The 2-1 decision from the 9th U.S. Circuit Court of Appeals featured two judges appointed by Democrats ruling against the ban, while a Republican-appointed judge dissented.

In the ruling, Judge Stephen Reinhardt focused on the unique circumstances of Prop 8 in California.

“Although the Constitution permits communities to enact most laws they believe to be desirable,” Reinhardt wrote, “it requires that there be at least a legitimate reason for the passage of a law that treats different classes of people differently.”

“There was no such reason that Proposition 8 could have been enacted,” Reinhardt wrote.
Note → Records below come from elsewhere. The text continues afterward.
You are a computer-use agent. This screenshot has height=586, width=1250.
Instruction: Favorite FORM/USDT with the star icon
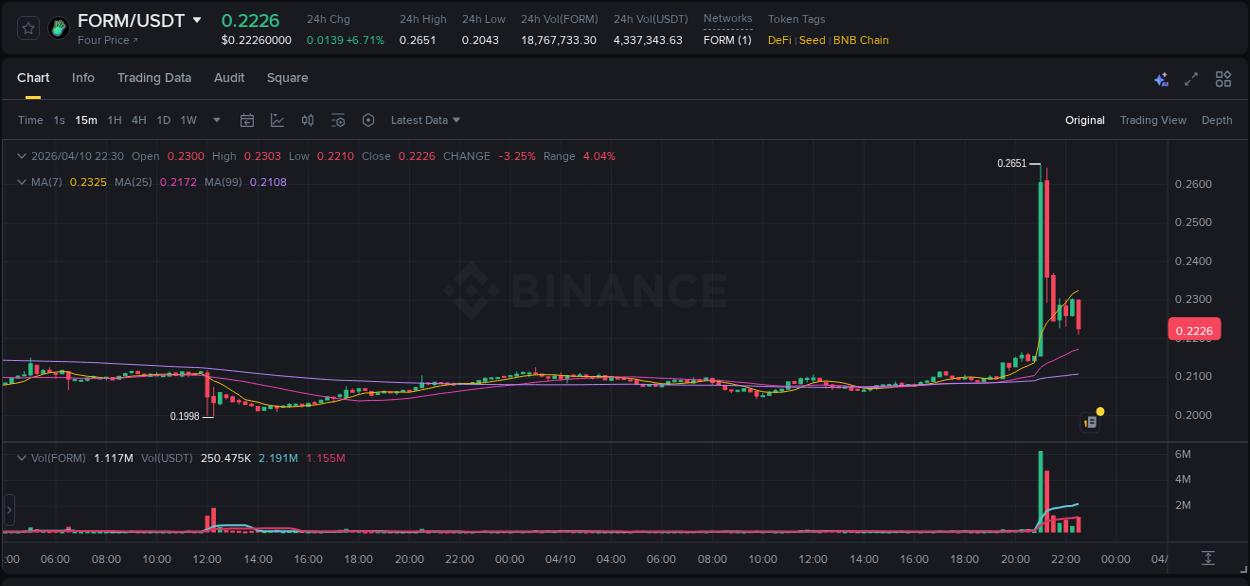pyautogui.click(x=27, y=27)
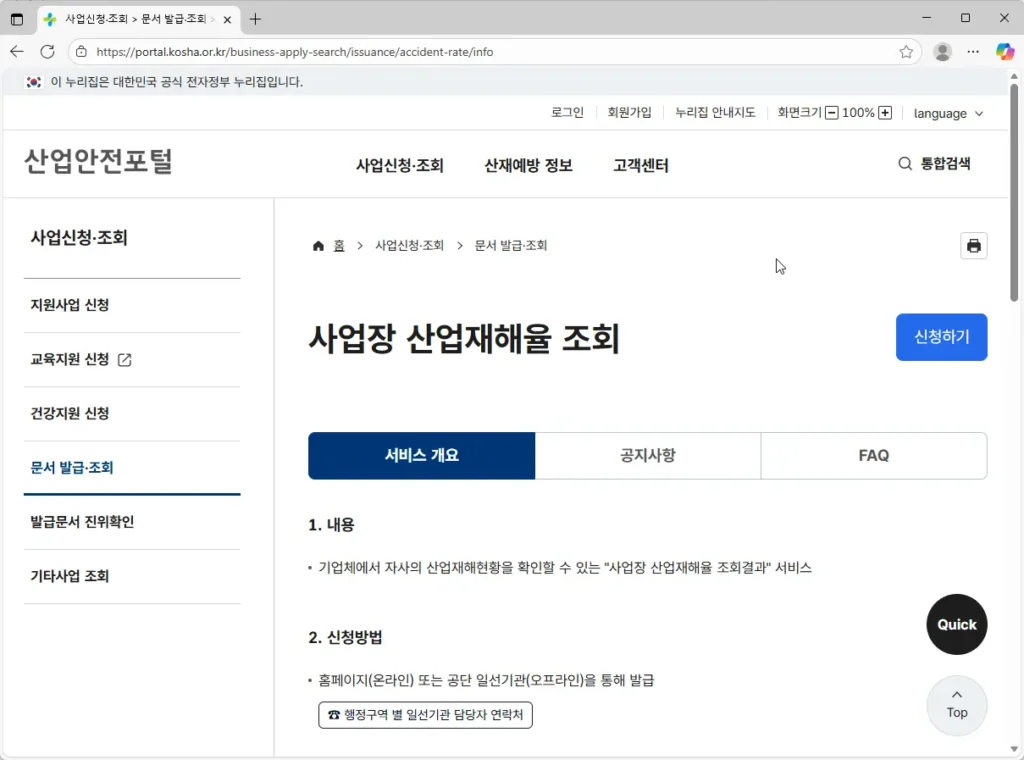Reload the page
1024x760 pixels.
[x=46, y=51]
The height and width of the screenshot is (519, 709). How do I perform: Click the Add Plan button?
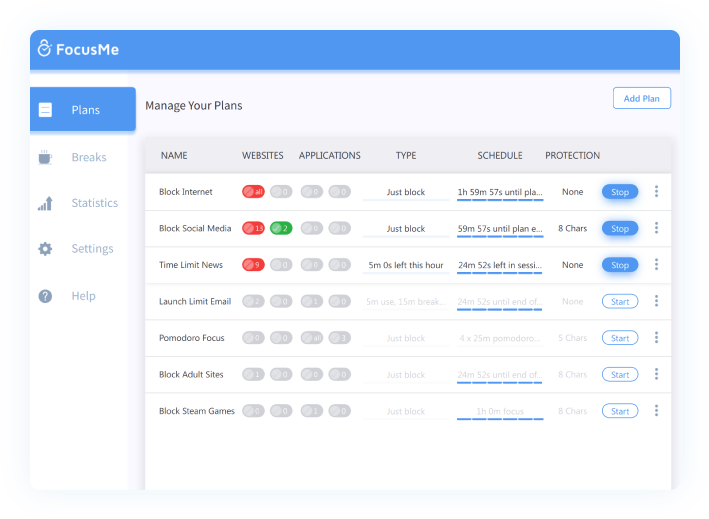click(x=642, y=98)
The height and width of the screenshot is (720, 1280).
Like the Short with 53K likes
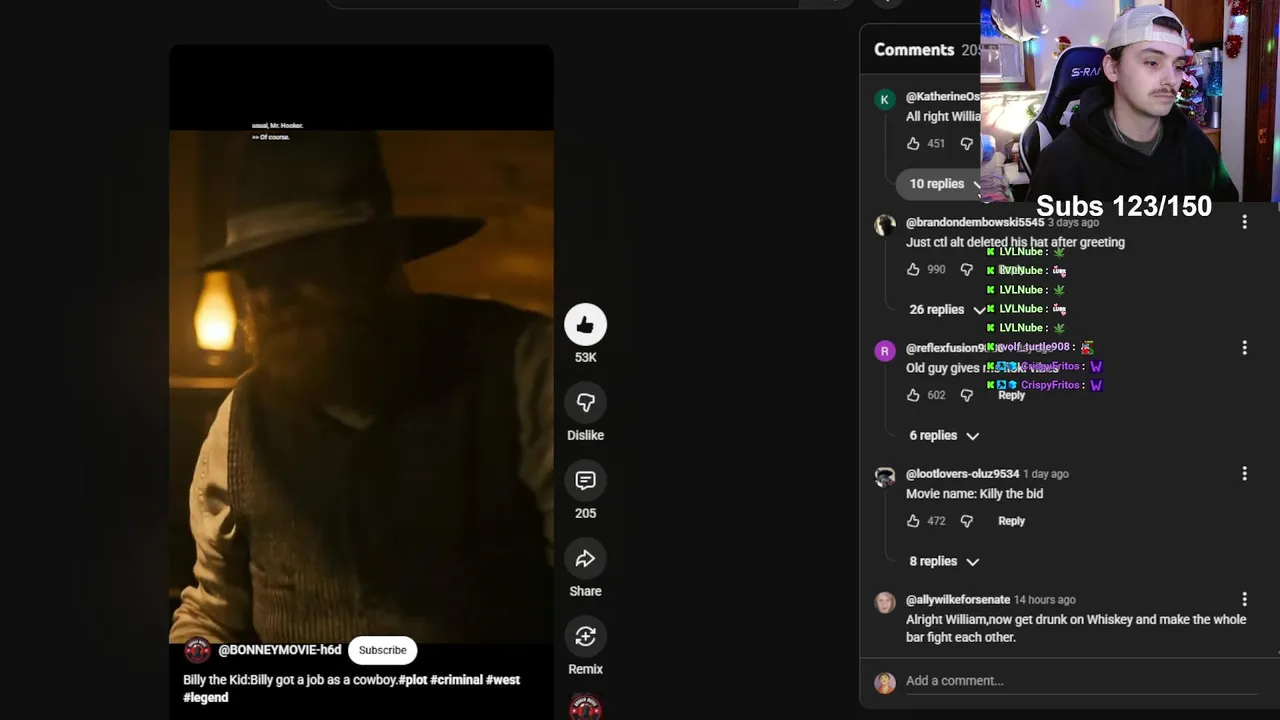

Backers of Prop 8 had said that it would advance better child-rearing, but Reinhardt said the only effect of the measure was to deny same-sex couples the right to describe their relationship as a “marriage.”

“Proposition 8 therefore could not have been enacted to advance California’s interest in childrearing or responsible procreation,” he wrote, “for it had no effect on the rights of same-sex couples to raise children or on the procreative practices of other couples.”
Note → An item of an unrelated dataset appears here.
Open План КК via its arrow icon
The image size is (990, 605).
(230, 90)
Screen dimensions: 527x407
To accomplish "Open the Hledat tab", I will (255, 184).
Judge Michael Daly Hawkins joined Reinhardt’s opinion, while Judge N. Randy Smith dissented from the main constitutional findings.

“The optimal parenting rationale could conceivably be a legitimate governmental interest” for passing the gay marriage ban, wrote Smith. “I cannot conclude that Proposition 8 is ‘wholly irrelevant’ to any legitimate governmental interests.”

About 40 of the 50 U.S. states had outlawed gay marriage before a California state court ruled in 2008 that a ban was unconstitutional, leading to a summer of gay marriages. But California voters that November decided to change the state constitution to limit marriage to a man and woman.

It provoked some gay rights activists to take a matter that had been waged on a state-by-state basis to federal court, essentially staking the entire agenda on one case. Republican Ted Olson and Democrat David Boies – attorneys who represented George W. Bush and Al Gore, respectively, in the legal case that decided the 2000 presidential election – joined forces to take on Proposition 8 in court.

The U.S. Supreme Court is seen as a more conservative body than the lower courts that have been considering the case. Should the high court eventually decide to hear the case, much may depend on Anthony Kennedy, a Republican-appointed justice who has written important pro-gay rights decisions but has not explicitly endorsed gay marriage.

Six states – New York, Massachusetts, Connecticut, Vermont, New Hampshire and Iowa – allow gay marriage, as does Washington, D.C.

In addition, New Jersey and Washington state are considering legislation to legalize same-sex marriage, and gay rights activists in Maine say they plan to bring the issue to voters in a referendum in that state.